MT haplotypes present in HS founders and modern HS rats. A. NJ, unrooted tree using MT SNPs and indels in HS founders. Branch lengths correspond to genetic distance. B. Distribution of alleles by rat among MT SNPs passing filters (see Figure S2 for filters). Plot shows count of reference alleles on X-axis and count of alternate alleles on Y-axis for each rat. Side plots are histograms of allele counts among modern HS rats (blue dots). Missingness in low-coverage modern samples leads to scatter on the axes. (See Figure S4 for the bimodal distribution of MT2 missingness.) Labeled red dots are HS founders. MT1 and MT2 haplogroups are labeled. C. Distribution of MT haplotypes in the HS rat population over time. Plot shows birth year on X-axis and haplotype percentage on Y-axis. D. Pseudo-alignment of all MT SNPs called by low-coverage sequencing, colored by nucleotide. HS founders are labeled by name. The two modern haplotypes are included next to their donors.
HS founders MT phylogeny has been reported previously (Showmaker et al. 2020). However, their data (Ramdas et al. 2018) swapped WN and WKY. Our data puts WKY by itself, and WN in the large founder block with BUF, F344, M520, and MR. The Rat Genome Database (RGD; Vedi et al. 2023) Variant Visualizer (parameters: strains=HS founder strains, chromosome=MT, start=0, end=16,313) confirms the groups in Figure 2A. Complete MT genome sequencing of inbred substrains related to four of the HS founders (ACI/Eur, BN/NHsdMcwi, F344/NHsd, and WKY/NCrl) found the same relative relationships (Schlick et al. 2006).
We separated modern HS rats into MT groups.

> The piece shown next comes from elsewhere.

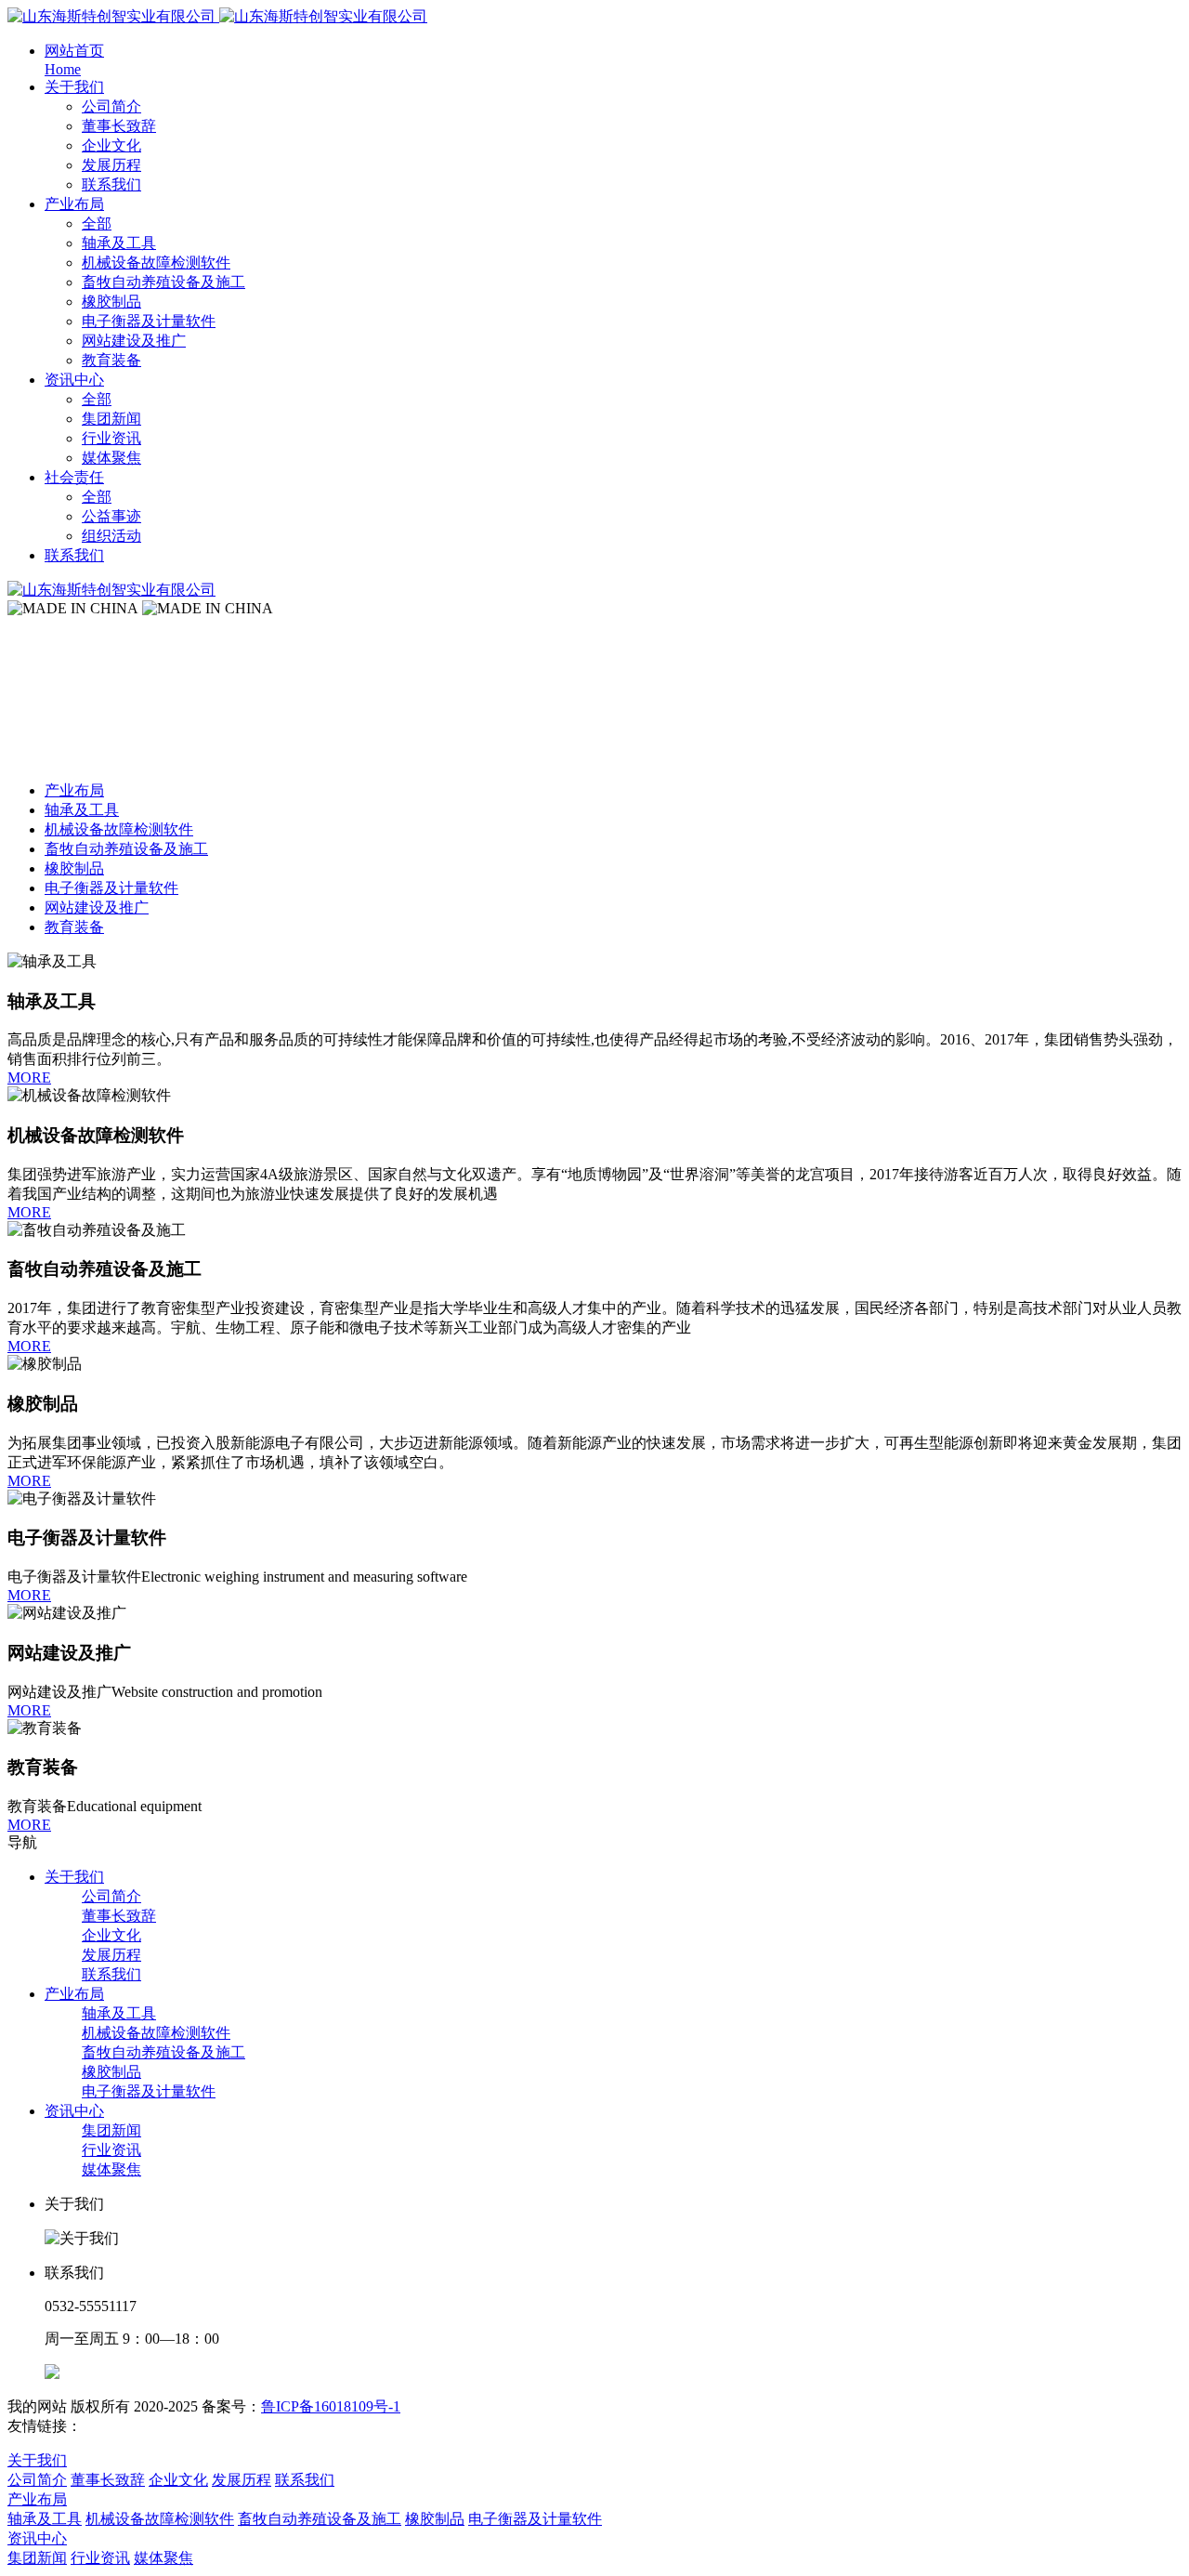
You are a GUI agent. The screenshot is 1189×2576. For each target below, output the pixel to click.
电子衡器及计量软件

We called 117 MT SNPs in 15,120 low-coverage samples from modern HS rats. 77 SNPs and 14,971 samples remained after filtration by INFO score, MAF, and missingness (Figure S2). We grouped samples by whether they had more BN-like reference (MT1, 9,287 rats) or alternate (MT2, 5,684 rats) alleles (Figure 2B). MT1 is somewhat more common in the modern HS rat population (Figure 2C).
We confirmed these as the only two MT haplotypes present in the modern low-coverage SNPs genotypes. Starting with unfiltered low-coverage MT genotypes, we selected two samples with no missing SNPs, but differing genotype. All modern HS rat MT match at least one of these two. Each modern MT matches an ostensibly extant founder haplotype (Figure 2D). PCA did not reveal further groupings, however it did identify an effect of the two library preparation methods used for low coverage sequencing (Figure S3B).

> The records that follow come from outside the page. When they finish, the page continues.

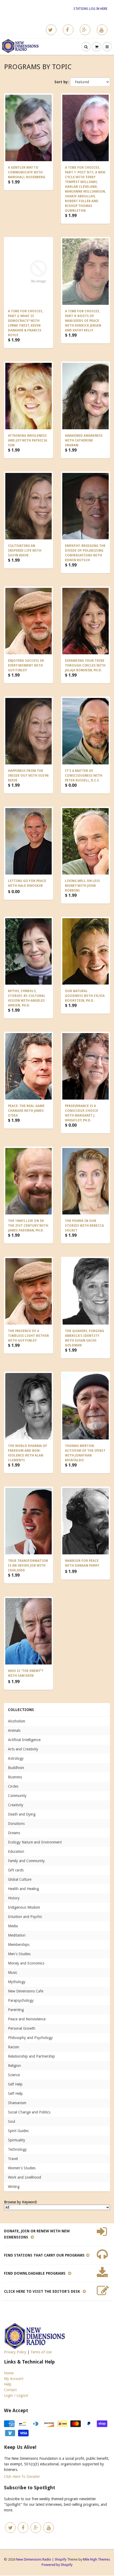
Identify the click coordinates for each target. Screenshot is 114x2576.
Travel (13, 2159)
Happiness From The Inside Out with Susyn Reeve (28, 775)
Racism (13, 2047)
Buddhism (16, 1768)
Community (17, 1795)
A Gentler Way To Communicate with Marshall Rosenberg (26, 172)
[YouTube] (102, 29)
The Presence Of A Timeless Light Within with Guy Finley (28, 1335)
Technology (17, 2149)
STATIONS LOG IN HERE (90, 9)
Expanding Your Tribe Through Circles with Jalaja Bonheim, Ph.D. (85, 665)
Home (9, 2373)
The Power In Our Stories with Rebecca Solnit (84, 1225)
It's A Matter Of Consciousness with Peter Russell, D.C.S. (83, 775)
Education (16, 1851)
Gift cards (16, 1870)
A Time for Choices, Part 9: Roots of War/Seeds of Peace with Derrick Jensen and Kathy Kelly (83, 320)
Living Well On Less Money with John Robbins (82, 885)
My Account (13, 2379)
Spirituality (16, 2140)
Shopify (60, 2559)
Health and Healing (23, 1889)
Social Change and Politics (29, 2112)
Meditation (16, 1935)
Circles (13, 1786)
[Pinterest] (85, 29)
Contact (10, 2390)
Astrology (16, 1758)
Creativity (15, 1805)
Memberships (18, 1944)
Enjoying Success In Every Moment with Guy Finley (26, 665)
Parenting (16, 2010)
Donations (16, 1823)
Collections (21, 1710)
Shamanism (17, 2103)
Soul (11, 2121)
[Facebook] (68, 29)
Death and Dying (22, 1814)
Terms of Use (41, 2352)
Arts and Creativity (23, 1749)
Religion (14, 2065)
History (14, 1898)
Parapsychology (21, 2000)
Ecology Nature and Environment (35, 1842)
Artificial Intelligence (24, 1740)
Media (13, 1926)
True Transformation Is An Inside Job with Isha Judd (28, 1565)
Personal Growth (21, 2028)
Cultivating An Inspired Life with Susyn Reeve (24, 550)
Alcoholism (16, 1721)
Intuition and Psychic (25, 1917)
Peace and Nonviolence (27, 2019)
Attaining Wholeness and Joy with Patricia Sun (27, 440)
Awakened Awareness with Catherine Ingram (84, 440)
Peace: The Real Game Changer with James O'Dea (26, 1110)
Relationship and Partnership (31, 2056)
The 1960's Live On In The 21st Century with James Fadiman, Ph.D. (28, 1225)
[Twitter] (51, 29)
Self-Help (15, 2093)
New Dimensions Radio (33, 2559)
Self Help (15, 2084)
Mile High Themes (96, 2559)
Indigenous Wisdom (24, 1907)
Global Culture (19, 1879)
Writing (14, 2186)
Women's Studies (22, 2168)
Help (7, 2384)
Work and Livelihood (24, 2177)
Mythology (16, 1982)
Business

Y haplotype is associated with Y gene expression
We investigated the effect of Y haplotype on various phenotypes. Y haplotype was not significantly associated with any of the phenotypes examined (Figure 3A), except for levels of MZ531.3646417_5.08009 (Figure S5), an unannotated metabolite that was measured in the cecum. Y haplotype was associated with expression of Ddx3y and Dkc1, both of which are located on the Y Chromosome (Figure 3B–D, Table 1).
Figure 3.
Results of Y haplotype association tests. A. Results of MLMAs between Y haplotype and GWAS phenotypes. Each dot represents a single trait. Plot shows actual distribution of unadjusted p-values on Y-axis, against expected distribution (null hypothesis of no association) on X-axis. Significant association (FDR < 0.05) is a triangle. B. Results of Mann-Whitney tests between Y haplotype and gene expression. Each dot represents a single gene in a single tissue. Plot shows actual distribution of unadjusted p-values on Y-axis, against expected distribution (null hypothesis of no association) on X-axis. Significant associations are shown as triangles. Dots for genes on Y are shown in black. Dots for the top two genes, in both the tissue with a significant association and in other tissues, are specially colored. C-D. Ddx3y and Dkc1 CPM, split by Y haplotype, with females for context. Horizontal lines show quantiles. Plots show each sample’s normalized CPM on Y-axis; samples are split into Y haplotype groups on X-axis. Q-values are in Table 1.
Table 1.
Genes with DE between Y haplotypes (FDR < 0.05). Information about each association is as follows: Ensembl ID (a stable identifier for the Ensembl database) of the gene, common name (from RGD) of the gene, tissue (long name and abbreviation) of the samples, chromosome the gene is on, and BH q-value of the association.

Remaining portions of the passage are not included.